What you give back should be exactly the opening lines of the data, ending with the line that contains "Given: Click the" and including it.

═══ Extracted records ═══

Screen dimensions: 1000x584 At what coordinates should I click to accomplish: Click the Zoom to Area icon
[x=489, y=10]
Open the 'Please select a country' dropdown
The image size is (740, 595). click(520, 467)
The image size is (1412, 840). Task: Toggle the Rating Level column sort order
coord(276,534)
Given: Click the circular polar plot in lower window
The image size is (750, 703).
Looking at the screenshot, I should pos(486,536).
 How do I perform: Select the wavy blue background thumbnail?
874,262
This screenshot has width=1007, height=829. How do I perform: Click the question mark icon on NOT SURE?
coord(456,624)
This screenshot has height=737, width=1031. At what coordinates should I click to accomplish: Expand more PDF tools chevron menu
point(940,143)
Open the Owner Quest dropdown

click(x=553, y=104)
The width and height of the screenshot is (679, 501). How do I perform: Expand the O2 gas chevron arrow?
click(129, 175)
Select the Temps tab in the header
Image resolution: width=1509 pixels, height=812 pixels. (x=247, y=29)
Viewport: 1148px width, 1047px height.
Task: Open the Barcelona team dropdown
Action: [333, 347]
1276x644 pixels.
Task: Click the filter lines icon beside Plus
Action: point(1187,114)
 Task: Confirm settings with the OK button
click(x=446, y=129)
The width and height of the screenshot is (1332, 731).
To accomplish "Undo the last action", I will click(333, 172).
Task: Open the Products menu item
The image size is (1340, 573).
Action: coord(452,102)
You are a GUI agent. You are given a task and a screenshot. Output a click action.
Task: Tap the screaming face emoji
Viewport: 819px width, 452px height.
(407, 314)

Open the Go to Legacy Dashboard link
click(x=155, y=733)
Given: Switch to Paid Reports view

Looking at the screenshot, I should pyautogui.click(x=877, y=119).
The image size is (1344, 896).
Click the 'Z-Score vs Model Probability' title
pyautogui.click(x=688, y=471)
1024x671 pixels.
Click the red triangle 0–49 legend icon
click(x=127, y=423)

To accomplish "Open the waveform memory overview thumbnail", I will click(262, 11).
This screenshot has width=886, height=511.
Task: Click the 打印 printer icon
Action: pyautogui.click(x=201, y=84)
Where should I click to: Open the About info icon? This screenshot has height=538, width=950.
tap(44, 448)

═══

* **Written solution**
Screen dimensions: 1000x584 At what coordinates should I click to accomplish: Click the Zoom to Area icon
[x=489, y=10]
Open the 'Please select a country' dropdown
The image size is (740, 595). click(520, 467)
The image size is (1412, 840). Task: Toggle the Rating Level column sort order
coord(276,534)
Given: Click the circular polar plot in lower window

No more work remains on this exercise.